* Problem to solve *
Please copy each line below that contains the word "Toggle".

Stored data
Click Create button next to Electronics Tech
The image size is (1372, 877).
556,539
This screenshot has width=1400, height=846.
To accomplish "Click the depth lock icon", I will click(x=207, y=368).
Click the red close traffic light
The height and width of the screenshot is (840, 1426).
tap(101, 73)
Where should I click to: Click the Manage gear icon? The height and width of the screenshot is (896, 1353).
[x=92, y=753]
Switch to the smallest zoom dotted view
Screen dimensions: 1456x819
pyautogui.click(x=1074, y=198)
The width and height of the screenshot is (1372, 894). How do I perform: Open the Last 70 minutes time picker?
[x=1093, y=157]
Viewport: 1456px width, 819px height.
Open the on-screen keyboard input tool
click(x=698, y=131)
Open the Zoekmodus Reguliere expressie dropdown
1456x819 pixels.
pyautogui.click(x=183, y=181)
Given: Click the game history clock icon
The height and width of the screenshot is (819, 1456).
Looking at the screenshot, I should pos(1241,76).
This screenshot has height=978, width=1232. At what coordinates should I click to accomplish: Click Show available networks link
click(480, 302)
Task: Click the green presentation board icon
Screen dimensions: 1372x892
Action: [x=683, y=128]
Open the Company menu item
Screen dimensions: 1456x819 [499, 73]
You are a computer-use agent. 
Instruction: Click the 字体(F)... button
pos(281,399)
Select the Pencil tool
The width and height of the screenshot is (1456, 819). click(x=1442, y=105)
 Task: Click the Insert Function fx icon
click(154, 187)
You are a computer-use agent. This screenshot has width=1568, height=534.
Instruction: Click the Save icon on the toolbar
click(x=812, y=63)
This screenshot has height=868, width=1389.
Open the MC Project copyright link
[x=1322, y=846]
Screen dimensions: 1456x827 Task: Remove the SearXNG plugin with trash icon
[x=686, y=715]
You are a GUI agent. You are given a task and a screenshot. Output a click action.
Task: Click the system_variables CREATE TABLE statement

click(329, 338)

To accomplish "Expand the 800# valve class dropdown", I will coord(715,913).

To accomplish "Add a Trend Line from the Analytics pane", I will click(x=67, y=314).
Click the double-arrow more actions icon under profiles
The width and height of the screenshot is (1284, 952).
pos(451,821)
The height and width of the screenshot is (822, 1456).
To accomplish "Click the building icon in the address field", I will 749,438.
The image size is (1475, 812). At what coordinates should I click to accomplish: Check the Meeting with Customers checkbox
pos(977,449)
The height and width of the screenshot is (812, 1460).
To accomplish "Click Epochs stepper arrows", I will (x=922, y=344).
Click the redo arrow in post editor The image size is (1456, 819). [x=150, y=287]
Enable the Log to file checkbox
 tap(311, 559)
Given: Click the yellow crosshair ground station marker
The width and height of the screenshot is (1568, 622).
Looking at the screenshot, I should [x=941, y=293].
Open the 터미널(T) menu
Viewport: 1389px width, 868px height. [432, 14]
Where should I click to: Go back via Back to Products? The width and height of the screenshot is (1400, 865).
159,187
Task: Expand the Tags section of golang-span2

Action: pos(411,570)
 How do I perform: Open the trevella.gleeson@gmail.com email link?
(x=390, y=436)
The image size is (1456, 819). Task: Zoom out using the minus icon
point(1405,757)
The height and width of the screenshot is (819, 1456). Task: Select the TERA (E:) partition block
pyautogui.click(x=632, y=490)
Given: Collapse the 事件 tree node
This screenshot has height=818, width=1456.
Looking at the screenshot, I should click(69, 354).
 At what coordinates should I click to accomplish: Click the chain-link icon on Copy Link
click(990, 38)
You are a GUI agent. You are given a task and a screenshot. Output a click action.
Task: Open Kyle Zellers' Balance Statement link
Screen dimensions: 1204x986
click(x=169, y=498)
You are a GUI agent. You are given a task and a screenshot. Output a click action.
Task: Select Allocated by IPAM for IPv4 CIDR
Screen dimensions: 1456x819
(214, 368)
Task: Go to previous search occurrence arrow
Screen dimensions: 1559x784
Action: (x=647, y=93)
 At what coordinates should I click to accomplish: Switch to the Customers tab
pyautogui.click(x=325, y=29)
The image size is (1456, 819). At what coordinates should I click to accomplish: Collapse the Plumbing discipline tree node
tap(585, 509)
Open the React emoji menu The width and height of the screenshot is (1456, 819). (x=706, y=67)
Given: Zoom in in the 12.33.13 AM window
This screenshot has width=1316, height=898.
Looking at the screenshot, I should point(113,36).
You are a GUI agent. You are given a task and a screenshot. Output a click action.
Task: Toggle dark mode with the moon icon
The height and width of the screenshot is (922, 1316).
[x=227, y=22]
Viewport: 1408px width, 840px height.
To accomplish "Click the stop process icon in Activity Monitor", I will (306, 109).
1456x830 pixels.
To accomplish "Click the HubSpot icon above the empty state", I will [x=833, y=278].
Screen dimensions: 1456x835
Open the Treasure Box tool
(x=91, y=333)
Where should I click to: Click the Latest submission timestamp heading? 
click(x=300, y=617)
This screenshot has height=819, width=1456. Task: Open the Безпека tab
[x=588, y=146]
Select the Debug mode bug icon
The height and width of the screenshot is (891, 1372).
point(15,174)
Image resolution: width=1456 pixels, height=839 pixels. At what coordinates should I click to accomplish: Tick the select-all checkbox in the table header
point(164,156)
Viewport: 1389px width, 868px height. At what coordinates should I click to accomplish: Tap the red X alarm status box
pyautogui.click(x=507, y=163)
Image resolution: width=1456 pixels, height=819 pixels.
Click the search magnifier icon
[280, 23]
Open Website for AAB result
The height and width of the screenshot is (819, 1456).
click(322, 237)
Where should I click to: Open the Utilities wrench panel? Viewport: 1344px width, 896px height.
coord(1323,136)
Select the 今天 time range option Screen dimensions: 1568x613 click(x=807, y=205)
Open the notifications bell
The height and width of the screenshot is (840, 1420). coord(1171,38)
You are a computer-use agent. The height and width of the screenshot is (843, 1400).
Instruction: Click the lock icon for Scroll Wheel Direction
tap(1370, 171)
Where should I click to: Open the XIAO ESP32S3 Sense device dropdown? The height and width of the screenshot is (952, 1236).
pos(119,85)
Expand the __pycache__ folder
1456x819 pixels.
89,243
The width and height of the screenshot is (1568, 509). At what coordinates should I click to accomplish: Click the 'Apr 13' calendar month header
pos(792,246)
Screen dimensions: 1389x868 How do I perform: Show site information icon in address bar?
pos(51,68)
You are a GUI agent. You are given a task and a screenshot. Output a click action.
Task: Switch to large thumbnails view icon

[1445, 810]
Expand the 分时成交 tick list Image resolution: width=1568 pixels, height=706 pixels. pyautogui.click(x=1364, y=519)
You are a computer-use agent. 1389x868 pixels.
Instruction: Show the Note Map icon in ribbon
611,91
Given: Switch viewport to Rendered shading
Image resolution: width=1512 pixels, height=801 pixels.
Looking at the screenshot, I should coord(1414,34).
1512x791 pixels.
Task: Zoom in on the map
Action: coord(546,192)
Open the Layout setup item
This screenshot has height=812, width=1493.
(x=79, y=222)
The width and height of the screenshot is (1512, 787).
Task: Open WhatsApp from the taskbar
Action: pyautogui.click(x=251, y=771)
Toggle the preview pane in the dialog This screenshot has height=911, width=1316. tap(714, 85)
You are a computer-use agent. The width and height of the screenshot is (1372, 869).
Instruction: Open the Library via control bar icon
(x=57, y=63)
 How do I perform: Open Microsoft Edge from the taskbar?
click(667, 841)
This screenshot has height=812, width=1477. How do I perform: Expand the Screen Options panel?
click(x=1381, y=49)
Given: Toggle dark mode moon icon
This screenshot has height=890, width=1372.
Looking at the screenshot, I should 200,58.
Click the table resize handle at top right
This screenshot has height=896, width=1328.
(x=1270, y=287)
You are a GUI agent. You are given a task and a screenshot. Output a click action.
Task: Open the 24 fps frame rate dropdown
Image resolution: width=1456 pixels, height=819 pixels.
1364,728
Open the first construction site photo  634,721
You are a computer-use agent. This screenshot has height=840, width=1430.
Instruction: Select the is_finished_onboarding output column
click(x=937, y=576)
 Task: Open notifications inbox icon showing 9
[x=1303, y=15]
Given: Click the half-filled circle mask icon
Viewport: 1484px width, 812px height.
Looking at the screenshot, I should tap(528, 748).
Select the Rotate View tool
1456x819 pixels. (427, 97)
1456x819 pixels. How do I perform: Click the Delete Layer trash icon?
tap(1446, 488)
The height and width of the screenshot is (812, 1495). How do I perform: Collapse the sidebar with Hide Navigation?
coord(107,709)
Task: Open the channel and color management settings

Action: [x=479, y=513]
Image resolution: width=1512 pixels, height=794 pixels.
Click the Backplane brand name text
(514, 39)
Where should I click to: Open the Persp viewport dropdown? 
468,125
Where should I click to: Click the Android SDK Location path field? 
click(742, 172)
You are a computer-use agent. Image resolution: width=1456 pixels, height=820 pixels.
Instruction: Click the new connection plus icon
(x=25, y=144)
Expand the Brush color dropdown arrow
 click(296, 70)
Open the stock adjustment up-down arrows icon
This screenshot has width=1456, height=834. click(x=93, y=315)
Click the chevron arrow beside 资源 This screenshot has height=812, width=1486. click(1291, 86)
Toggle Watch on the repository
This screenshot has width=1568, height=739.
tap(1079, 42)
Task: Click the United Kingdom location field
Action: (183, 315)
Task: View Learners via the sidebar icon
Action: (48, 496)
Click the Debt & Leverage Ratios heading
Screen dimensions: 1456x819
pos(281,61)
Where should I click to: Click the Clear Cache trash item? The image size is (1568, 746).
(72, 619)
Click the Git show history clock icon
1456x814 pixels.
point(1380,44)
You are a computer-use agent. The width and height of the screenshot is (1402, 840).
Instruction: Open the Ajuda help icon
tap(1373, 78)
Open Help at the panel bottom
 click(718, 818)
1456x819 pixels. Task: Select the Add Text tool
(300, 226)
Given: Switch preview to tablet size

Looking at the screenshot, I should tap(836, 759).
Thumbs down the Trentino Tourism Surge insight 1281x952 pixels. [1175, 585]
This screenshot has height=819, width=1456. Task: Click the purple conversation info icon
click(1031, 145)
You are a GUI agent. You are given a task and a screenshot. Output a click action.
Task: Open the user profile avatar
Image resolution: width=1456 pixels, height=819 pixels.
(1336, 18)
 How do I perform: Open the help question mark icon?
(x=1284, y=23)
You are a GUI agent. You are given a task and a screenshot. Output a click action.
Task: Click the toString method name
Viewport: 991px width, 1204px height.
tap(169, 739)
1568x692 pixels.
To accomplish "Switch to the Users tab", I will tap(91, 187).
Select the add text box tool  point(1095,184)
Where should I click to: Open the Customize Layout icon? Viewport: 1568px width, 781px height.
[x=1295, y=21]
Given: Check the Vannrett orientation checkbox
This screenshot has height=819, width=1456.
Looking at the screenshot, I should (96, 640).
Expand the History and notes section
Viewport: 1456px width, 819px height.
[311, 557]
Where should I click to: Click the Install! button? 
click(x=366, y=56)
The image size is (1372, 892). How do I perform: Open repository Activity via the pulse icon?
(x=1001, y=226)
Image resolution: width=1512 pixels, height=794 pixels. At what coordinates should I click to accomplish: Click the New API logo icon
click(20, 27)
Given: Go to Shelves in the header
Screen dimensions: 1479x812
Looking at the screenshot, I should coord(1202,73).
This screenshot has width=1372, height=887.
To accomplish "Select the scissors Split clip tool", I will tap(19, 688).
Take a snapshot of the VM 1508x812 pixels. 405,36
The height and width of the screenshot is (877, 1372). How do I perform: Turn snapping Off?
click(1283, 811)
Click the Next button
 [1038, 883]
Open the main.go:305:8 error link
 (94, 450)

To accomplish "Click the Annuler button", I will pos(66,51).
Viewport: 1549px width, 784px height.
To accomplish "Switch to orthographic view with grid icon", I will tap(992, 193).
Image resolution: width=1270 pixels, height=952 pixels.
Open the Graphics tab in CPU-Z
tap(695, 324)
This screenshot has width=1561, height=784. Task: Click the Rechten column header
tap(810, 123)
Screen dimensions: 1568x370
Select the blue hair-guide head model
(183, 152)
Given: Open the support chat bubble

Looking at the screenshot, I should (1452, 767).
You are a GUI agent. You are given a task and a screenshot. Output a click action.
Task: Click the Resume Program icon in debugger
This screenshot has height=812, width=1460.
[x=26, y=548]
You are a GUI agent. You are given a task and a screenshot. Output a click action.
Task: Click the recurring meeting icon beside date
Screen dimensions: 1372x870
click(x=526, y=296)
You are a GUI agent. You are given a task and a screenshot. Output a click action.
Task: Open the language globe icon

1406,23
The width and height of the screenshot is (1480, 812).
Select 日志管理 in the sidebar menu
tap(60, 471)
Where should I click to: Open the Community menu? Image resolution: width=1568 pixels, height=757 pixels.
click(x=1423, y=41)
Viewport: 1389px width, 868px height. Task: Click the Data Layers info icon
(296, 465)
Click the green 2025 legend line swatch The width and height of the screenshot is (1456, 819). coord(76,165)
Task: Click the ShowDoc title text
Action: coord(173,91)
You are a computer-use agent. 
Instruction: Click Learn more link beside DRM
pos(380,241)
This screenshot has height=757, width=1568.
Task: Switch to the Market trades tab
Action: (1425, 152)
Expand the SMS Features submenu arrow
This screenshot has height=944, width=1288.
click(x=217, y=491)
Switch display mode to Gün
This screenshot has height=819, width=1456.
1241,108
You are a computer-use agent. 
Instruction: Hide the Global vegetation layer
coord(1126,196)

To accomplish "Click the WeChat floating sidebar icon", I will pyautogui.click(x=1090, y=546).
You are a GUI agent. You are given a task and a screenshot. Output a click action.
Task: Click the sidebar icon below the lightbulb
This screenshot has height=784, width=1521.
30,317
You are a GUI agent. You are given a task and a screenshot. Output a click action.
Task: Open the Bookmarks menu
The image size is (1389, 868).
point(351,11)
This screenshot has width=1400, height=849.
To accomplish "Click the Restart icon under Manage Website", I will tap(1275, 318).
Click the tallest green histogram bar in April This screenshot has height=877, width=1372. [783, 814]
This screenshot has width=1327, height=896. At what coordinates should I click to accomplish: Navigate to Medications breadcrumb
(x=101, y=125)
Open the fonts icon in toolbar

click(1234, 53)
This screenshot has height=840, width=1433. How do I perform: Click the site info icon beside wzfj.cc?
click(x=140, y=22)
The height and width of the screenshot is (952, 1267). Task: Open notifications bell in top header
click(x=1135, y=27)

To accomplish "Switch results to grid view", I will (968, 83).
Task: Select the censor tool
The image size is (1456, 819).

* Result for this exercise *
Task: Toggle dark mode with the moon icon
Toggle the preview pane in the dialog This screenshot has height=911, width=1316. tap(714, 85)
Given: Toggle dark mode moon icon
Toggle Watch on the repository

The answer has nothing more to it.